** Opening Dataset records block **

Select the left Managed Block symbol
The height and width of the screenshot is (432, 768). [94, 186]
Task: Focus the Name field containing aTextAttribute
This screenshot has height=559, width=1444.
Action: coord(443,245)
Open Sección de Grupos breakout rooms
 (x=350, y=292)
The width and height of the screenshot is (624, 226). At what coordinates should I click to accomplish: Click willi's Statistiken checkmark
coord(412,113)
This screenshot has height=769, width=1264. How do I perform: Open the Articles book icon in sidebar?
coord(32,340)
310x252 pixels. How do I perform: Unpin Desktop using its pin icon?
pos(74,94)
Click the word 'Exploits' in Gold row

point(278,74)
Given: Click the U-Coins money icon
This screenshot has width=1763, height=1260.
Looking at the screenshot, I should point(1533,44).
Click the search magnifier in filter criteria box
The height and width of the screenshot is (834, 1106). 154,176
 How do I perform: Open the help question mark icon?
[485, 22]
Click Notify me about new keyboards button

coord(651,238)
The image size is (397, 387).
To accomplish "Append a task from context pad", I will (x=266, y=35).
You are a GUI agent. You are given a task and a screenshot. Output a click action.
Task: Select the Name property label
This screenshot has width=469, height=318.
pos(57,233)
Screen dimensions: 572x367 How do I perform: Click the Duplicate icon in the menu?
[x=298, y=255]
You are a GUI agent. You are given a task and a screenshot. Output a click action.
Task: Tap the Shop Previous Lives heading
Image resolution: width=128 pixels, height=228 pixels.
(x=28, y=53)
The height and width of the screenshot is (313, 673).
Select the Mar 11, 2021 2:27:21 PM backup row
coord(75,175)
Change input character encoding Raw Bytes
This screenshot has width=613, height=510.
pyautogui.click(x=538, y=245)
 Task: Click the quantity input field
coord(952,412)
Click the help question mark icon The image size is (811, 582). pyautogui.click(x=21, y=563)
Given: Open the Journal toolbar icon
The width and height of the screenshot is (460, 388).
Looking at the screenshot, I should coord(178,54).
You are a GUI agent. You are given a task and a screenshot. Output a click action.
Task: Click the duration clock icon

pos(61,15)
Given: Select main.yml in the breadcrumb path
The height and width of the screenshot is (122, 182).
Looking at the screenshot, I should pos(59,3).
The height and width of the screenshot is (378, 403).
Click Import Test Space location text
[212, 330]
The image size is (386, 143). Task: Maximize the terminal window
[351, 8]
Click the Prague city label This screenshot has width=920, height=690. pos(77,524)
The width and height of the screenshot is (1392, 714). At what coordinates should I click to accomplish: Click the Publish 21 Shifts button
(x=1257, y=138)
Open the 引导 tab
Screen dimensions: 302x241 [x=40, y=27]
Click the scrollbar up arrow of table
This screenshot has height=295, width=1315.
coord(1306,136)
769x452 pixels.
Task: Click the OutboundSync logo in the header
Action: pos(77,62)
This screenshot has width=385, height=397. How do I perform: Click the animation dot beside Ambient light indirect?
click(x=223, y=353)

** Closing Dataset records block **

**How to complete this task**
In the entries above, find the line holding "Given: Select main.yml in the breadcrumb path" and the line holding "Click the Prague", then retype exactly those two lines and every line between them, and nothing else.

**Answer to the problem**
Given: Select main.yml in the breadcrumb path
The height and width of the screenshot is (122, 182).
Looking at the screenshot, I should pos(59,3).
The height and width of the screenshot is (378, 403).
Click Import Test Space location text
[212, 330]
The image size is (386, 143). Task: Maximize the terminal window
[351, 8]
Click the Prague city label This screenshot has width=920, height=690. pos(77,524)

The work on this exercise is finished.